## Activity
For the entries below, work out how many lines contain the string "computer" and write only the number.

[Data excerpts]
-------

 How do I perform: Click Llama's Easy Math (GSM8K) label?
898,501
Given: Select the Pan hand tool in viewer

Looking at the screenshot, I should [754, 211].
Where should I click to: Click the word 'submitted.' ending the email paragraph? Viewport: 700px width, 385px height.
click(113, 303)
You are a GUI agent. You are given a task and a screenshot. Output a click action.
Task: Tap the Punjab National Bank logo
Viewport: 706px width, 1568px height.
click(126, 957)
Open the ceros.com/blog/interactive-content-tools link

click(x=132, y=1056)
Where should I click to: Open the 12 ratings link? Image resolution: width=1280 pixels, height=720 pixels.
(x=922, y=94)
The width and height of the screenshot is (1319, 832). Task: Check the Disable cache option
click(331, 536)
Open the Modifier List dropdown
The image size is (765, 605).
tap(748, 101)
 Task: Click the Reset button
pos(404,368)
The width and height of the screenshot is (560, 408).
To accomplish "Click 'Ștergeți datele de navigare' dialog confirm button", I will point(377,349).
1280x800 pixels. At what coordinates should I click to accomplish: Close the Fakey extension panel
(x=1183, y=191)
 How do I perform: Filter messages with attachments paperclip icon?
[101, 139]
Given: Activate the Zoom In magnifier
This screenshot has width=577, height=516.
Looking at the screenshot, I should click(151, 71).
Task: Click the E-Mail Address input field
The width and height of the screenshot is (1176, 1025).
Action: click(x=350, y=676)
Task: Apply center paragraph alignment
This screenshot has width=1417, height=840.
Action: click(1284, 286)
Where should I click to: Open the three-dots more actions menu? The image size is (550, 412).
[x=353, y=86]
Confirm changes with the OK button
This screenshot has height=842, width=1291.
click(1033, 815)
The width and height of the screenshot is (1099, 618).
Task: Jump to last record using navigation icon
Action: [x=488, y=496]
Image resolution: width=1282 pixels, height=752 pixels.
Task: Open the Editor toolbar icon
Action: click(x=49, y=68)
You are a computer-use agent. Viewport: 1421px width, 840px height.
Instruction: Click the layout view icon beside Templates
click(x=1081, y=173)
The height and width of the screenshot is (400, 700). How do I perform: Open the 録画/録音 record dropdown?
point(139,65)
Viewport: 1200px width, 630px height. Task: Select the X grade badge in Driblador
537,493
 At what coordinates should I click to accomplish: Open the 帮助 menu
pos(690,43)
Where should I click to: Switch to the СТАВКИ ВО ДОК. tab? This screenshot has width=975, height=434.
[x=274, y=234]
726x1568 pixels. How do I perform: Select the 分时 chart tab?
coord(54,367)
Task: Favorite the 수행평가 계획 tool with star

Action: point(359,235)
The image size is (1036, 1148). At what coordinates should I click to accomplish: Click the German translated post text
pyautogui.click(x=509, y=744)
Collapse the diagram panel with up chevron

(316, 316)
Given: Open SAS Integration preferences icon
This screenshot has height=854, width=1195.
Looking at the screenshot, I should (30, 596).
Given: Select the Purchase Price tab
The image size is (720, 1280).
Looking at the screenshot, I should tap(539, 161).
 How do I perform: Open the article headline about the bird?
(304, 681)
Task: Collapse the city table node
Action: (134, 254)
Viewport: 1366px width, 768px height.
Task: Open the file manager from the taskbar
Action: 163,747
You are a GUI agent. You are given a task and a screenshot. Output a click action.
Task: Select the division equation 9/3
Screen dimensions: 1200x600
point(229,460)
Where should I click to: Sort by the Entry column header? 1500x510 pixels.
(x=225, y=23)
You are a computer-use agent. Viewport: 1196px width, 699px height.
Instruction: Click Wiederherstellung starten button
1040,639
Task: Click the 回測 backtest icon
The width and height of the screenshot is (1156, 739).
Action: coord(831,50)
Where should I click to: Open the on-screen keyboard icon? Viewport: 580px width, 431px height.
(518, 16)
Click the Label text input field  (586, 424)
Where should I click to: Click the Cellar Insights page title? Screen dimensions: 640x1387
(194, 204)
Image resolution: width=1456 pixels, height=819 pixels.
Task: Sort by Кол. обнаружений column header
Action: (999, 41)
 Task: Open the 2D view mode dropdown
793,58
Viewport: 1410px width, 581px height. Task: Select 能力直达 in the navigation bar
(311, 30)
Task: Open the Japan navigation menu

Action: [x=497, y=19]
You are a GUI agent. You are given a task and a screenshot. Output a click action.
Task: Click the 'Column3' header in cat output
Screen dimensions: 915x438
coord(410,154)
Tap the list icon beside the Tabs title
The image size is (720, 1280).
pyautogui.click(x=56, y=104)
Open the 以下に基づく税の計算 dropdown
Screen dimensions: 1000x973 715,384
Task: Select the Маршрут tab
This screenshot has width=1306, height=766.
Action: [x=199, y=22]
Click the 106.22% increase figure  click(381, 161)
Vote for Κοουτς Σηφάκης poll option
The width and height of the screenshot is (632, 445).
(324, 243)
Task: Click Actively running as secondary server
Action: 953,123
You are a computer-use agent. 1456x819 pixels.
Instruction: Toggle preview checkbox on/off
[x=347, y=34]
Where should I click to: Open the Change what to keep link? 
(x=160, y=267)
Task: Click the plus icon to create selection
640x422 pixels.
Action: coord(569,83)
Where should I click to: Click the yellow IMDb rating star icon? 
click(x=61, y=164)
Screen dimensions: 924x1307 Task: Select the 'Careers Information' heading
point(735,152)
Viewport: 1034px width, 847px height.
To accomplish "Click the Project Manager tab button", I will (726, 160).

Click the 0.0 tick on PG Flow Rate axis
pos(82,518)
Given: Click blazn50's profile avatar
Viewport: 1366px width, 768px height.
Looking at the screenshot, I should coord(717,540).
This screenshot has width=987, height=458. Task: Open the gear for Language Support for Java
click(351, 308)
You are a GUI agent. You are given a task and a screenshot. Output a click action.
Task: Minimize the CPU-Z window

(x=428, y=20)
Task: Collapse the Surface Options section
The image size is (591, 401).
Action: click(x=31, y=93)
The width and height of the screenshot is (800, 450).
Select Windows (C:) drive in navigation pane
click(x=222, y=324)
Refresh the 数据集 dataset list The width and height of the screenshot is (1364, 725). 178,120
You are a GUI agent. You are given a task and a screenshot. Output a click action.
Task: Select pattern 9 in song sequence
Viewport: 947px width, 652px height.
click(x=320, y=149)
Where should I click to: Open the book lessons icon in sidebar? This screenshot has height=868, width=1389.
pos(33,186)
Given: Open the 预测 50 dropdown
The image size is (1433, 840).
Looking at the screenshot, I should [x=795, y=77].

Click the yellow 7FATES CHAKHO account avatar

-------

## Result of this exercise
3